What would my street look like on a winter morning, on the way to school, seen by a pigeon perched atop a lamppost? The pigeon may see me, observing my reflection in the rare vitrine along the Cesário Verde Promenade I took each morning. I would think about how I looked in a new pair of shoes given me by Grandma Lúcia, one size too big. The pigeon would launch some excrement my way, which would fragment in the air. On that cold, dark path where you couldn’t find a living soul, we were, the pigeon and I, the only discernible forms of life: I, completely self-absorbed, learning about solitude in solitude—seeking life within; the pigeon trembling with cold to the beat of its tiny heart, a negation of the mind: a heart with feathers. Perhaps we didn’t even notice one another. Above the pigeon, rain falls on certain mornings, without our being able to determine its origin. An origin has no desire to know where it originates—it doesn’t know what an origin is.
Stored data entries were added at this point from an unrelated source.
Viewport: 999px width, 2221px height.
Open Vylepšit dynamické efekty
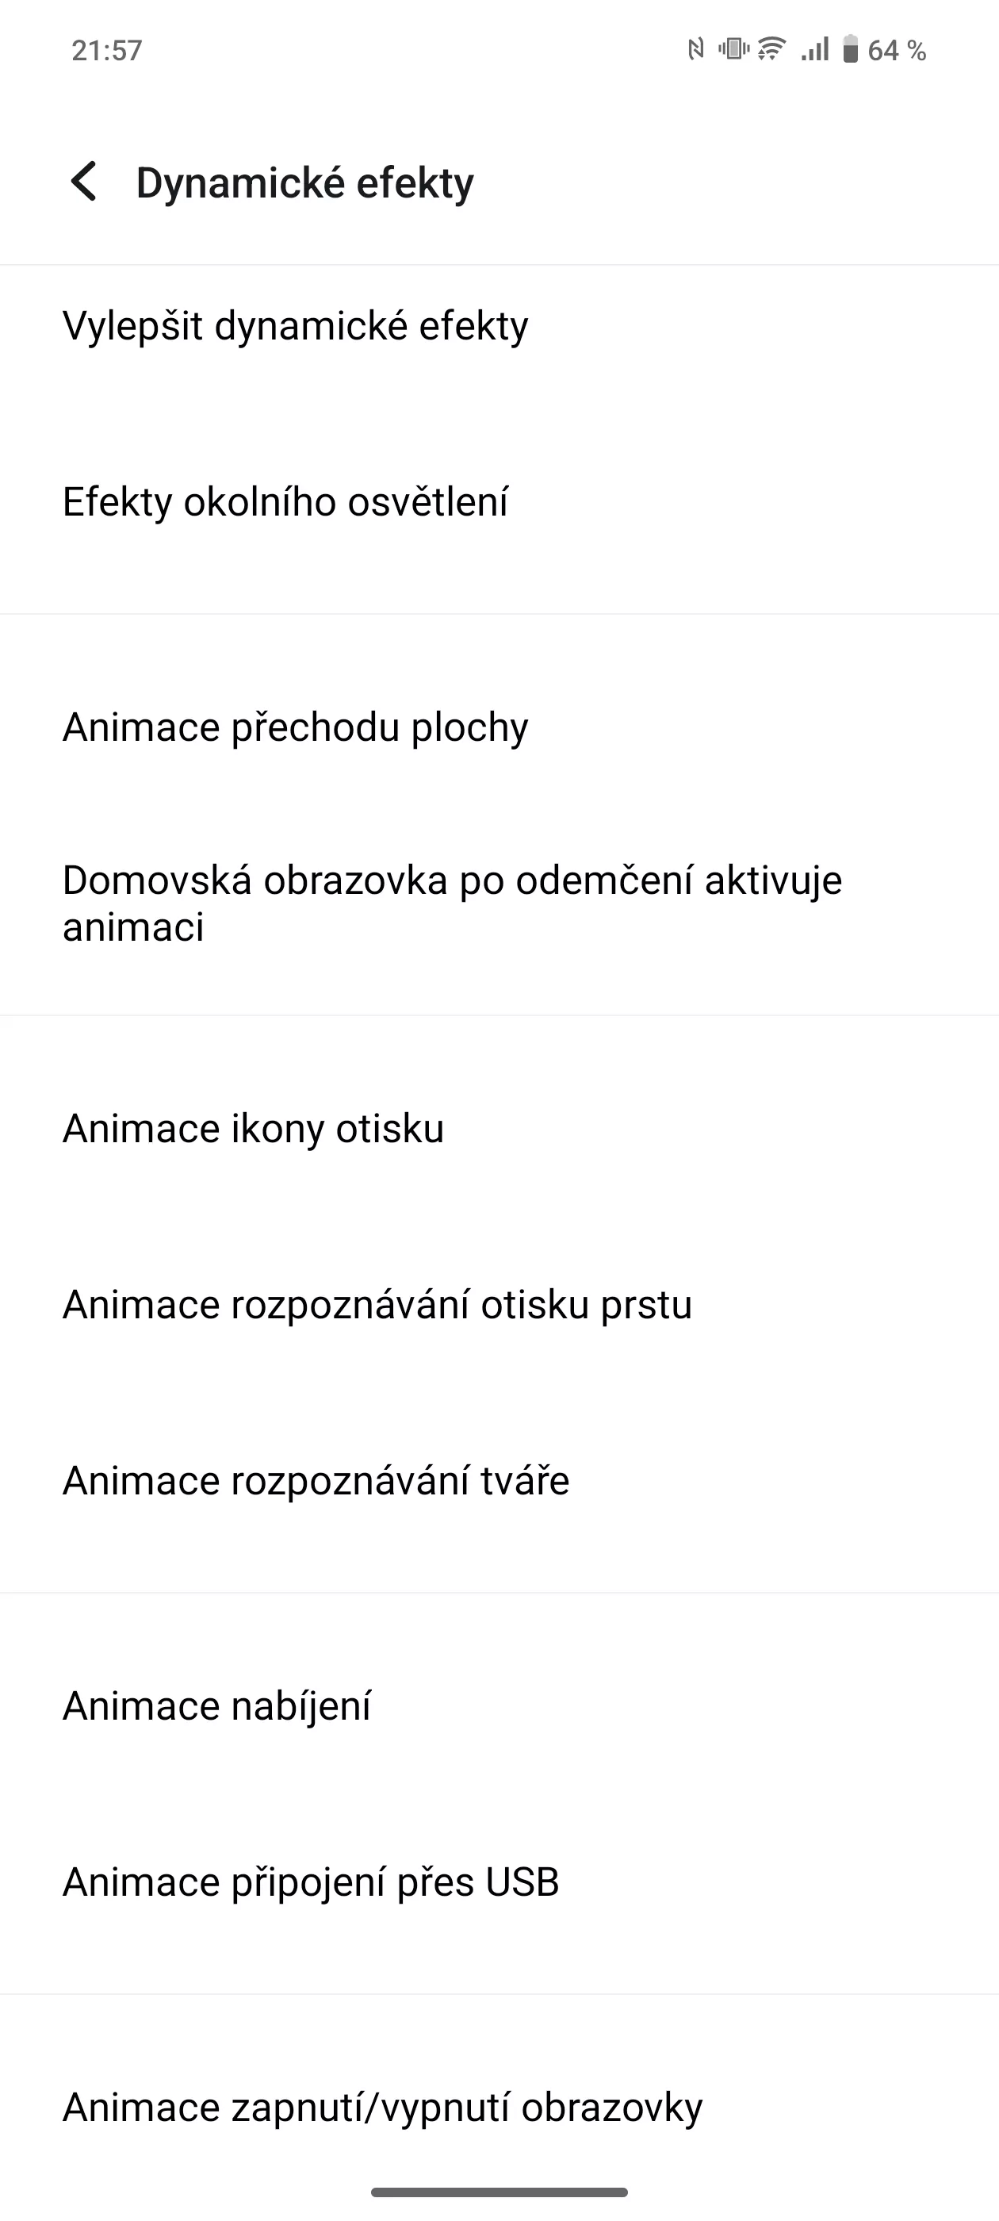[499, 326]
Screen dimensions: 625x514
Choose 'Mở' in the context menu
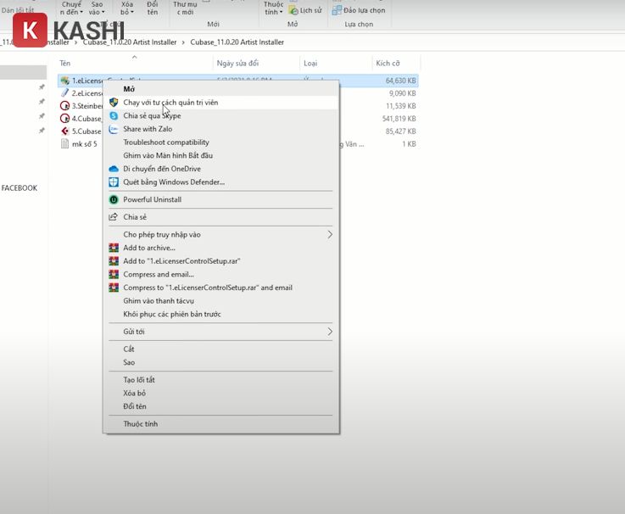coord(129,89)
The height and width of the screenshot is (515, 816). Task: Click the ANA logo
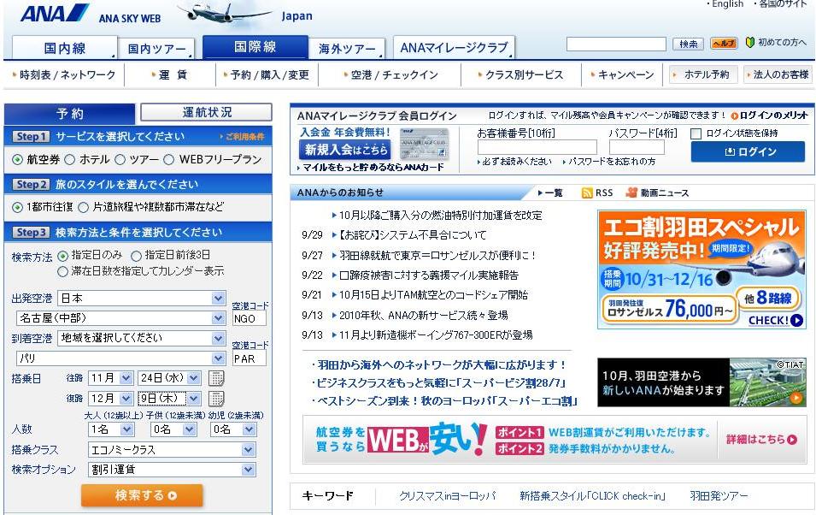[x=54, y=13]
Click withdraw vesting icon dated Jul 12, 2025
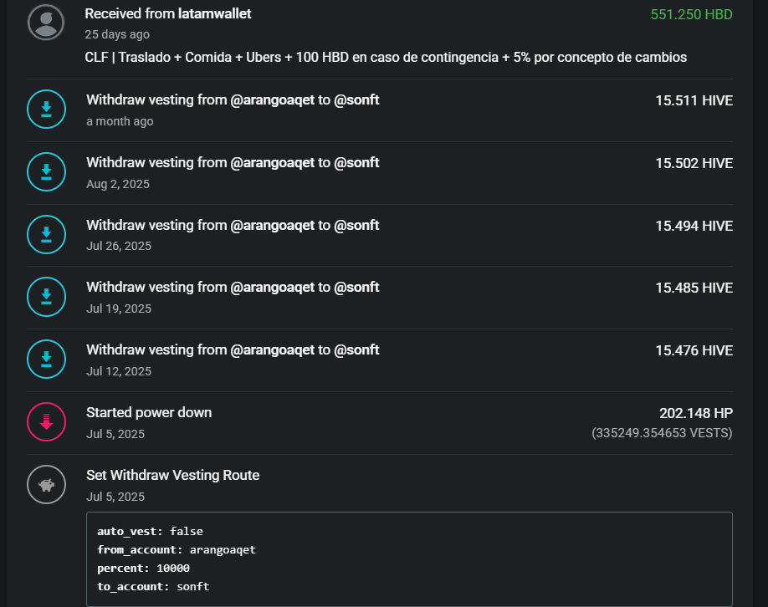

Starting from this abstract point, my hair is mere movement, a sign of life that in no way sets itself apart from the other bodies caught in the rain. The Oeiras of my childhood and the inner realm of its inhabitants are, for the rain, not so much a place as an arbitrary destination. This indifference that characterizes nature, to which we are the only exceptions, pains me each time I see how far my mind has come, the only redeeming aspect of my hair’s vagaries, its successive cuts and neglect a futile reminder. I’m assailed by the shock and the despair that at times distress me, walking today along the street, in the face of the evidence that each person whose path I cross carries a life within them. So many, so many, so many people, so much life, I think before retreating into myself.
I play no part in the pigeon’s life. I am merely a living body passing by. The person I might have been is not the caricature I yearn for. It is a person. That person would say: “So many, so many, so many people, so much life.” I might, perched atop my lookout, or even in the midst of a crowd, contemplate my origin, and in bearing witness to it find myself as lost for words as the pigeon watching me on the way to school. From my lookout, I am perhaps a harebrained observer of my mind’s expansion. I could not observe my passage while in motion myself. The rain, meanwhile, wants nothing to do with us—it doesn’t choose its fools—and is, seen from a distance, a tiny thing.